Materialized views created in a Hive catalog may be automatically refreshed, as discussed in this document.

Prerequisites #

Your SEP platform administrator or a data engineer with administrative access to SEP has to first enable materialized views in one or more Hive or Iceberg catalogs. Check with them to learn which catalogs are enabled, and which schemas may be used.

You also must have the necessary access privileges to create data in the schema designated in each enabled catalog.

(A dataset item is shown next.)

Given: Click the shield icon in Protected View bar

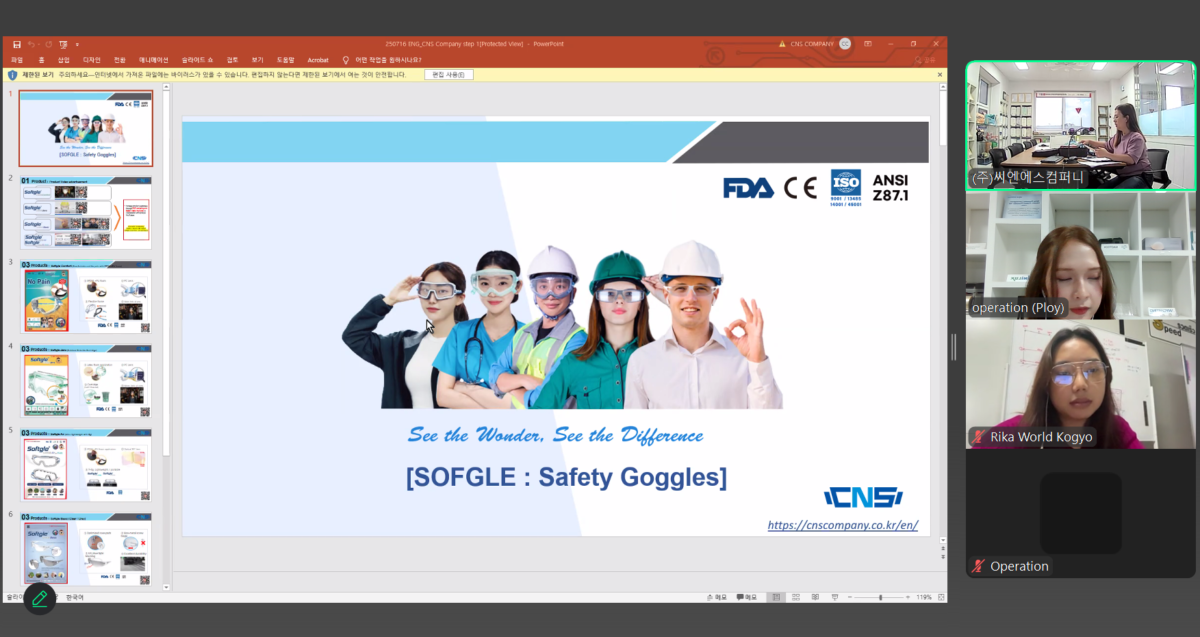Looking at the screenshot, I should pos(12,75).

Create and use a materialized view #

Any federated query that runs successfully in SEP can be used to create a materialized view. Materialized views in SEP are created in the same way as in other data platforms, with a CREATE MATERIALIZED VIEW statement. In the following example, the mysalescatalog has been configured to allow materialized views:

CREATE MATERIALIZED VIEW mysalescatalog.mysalesschema.mv_cust_tot_return AS
    SELECT
      sr_customer_sk ctr_customer_sk,
      sr_store_sk ctr_store_sk,
      sum(sr_return_amt) ctr_total_return
    FROM
    tpcds.sf1.store_returns,
    tpcds.sf1.date_dim
    WHERE ( (sr_returned_date_sk = d_date_sk) AND (d_year > 2000) )
    GROUP BY sr_customer_sk, sr_store_sk
;

Once a materialized view exists, you can query it like any regular table:

SELECT * FROM mycatalog.mysalesschema.mv_cust_tot_return;

Automatically refresh materialized views in Hive #

Hive catalogs in SEP configured to allow materialized views provide several WITH clause properties to configure refresh schedules and how new data is imported:

  • refresh_interval and cron: Choose one method to specify a refresh frequency.
  • max_import_duration: Specifies how long to allow a refresh to complete before failing.
  • grace_period: Specifies the amount of time in-flight queries can run against an expiring snapshot.
  • incremental_column: Specifies the column to be used to identify new data since the last refresh. If you do not use this field, SEP performs a full refresh.

We suggest that you review our reference documentation, which has more information about these properties.

In the following example, the refresh_interval property is used to automatically refresh the data every 24 hours from the time the CREATE statement initially runs:

CREATE MATERIALIZED VIEW myhive.mysalesschema.mv_cust_tot_return
WITH (
  refresh_interval = '24.0h',
  grace_period = '5.00m',
  max_import_duration = '30.00m'
) AS
    SELECT
      sr_customer_sk ctr_customer_sk,
      sr_store_sk ctr_store_sk,
      sum(sr_return_amt) ctr_total_return
    FROM
    tpcds.sf1.store_returns,
    tpcds.sf1.date_dim
    WHERE ( (sr_returned_date_sk = d_date_sk) AND (d_year > 2000) )
    GROUP BY sr_customer_sk, sr_store_sk
;

In this example, the refresh runs for a maximum of 30 minutes. Unless the cron property is specified, the time at which data in a materialized view is refreshed is based on the moment the CREATE MATERIALIZED VIEW statement first runs, plus the refresh_interval.

You can run refreshes on a set schedule by using the cron property instead. The cron property uses normal cron expressions. Here is the same materialized view, created with a cron schedule and an incremental column:

CREATE MATERIALIZED VIEW myhive.mysalesschema.mv_cust_tot_return
WITH (
  cron = '30 2 * * *'
  grace_period = '5.00m',
  max_import_duration = '30.00m',
  incremental_column = 'sr_returned_date_sk'
) AS
    SELECT
      sr_customer_sk ctr_customer_sk,
      sr_store_sk ctr_store_sk,
      sum(sr_return_amt) ctr_total_return
    FROM
    tpcds.sf1.store_returns,
    tpcds.sf1.date_dim
    WHERE ( (sr_returned_date_sk = d_date_sk) AND (d_year > 2000) )
    GROUP BY sr_customer_sk, sr_store_sk
;

This causes the refresh to execute at 2:30 AM daily, and loads only new data as determined by the sr_returned_date_sk date column.